▶ **Document excerpt**:

........

Akbar and Igasaki [15] used an EEG BCI with 19 electrodes and a sampling rate of 500 Hz. The authors applied a band-pass filter between 0.5 and 50 Hz, then extracted Hjorth parameters and PSD from the frequency domain and KSS to self-assess drowsiness. The algorithm for classifying was SVM, achieving an RMSE of 0.15 and a \(R^2\) of 0.83.

Qian et al. [33] studied the detection of drowsiness during daytime short naps using EEG data obtained from 25 subjects with a sampling rate of 100 Hz. The authors selected frequencies under 30 Hz and then extracted features from EEG frequency bands using FFT. Finally, the authors studied several models, where the most promising alternative was a Bayesian-Copula Discriminant Classifier (BCDC) with 94.3% accuracy, followed by Gaussian SVM (GSVM) with 93.7% accuracy.

Arefnezhad et al. [34] proposed an encoder-decoder method for drowsiness detection in driving scenarios, using EEG signals obtained from 13 subjects using a BCI with eight channels and a sampling rate of 500 Hz. This work used ICA for data processing, then extracting EEG features consistent between subjects: skewness of alpha, delta power, theta power, and Hjorth mobility of delta. For classification, the encoder uses a series of equations to relate the EEG features obtained with PERCLOS values, resulting in relevant biomarkers in the EEG. In contrast, the decoder uses Bayes filtering and biomarkers to predict PERCLOS values.

........

▶ **Given data**:
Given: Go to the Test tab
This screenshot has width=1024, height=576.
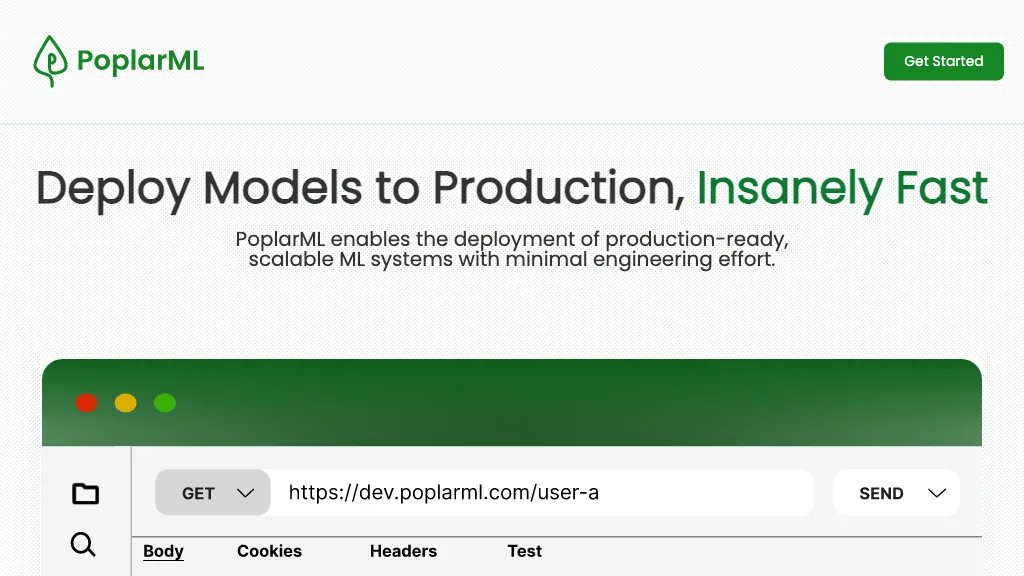Looking at the screenshot, I should coord(524,551).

........

▶ **Task set**:
1: Copy the EEG drowsiness detection excerpt from "Akbar and Igasaki" to "with 93.7% accuracy.", renaming "sampling rate" as "sample rate" throughout.
2: Translate this sentence from the EEG drowsiness detection excerpt into Spanish: "The authors selected frequencies under 30 Hz and then extracted features from EEG frequency bands using FFT."

▶ **Task-by-task answers**:
1:
Akbar and Igasaki [15] used an EEG BCI with 19 electrodes and a sample rate of 500 Hz. The authors applied a band-pass filter between 0.5 and 50 Hz, then extracted Hjorth parameters and PSD from the frequency domain and KSS to self-assess drowsiness. The algorithm for classifying was SVM, achieving an RMSE of 0.15 and a \(R^2\) of 0.83.

Qian et al. [33] studied the detection of drowsiness during daytime short naps using EEG data obtained from 25 subjects with a sample rate of 100 Hz. The authors selected frequencies under 30 Hz and then extracted features from EEG frequency bands using FFT. Finally, the authors studied several models, where the most promising alternative was a Bayesian-Copula Discriminant Classifier (BCDC) with 94.3% accuracy, followed by Gaussian SVM (GSVM) with 93.7% accuracy.

2: Los autores seleccionaron frecuencias inferiores a 30 Hz y luego extrajeron características de las bandas de frecuencia del EEG mediante la FFT.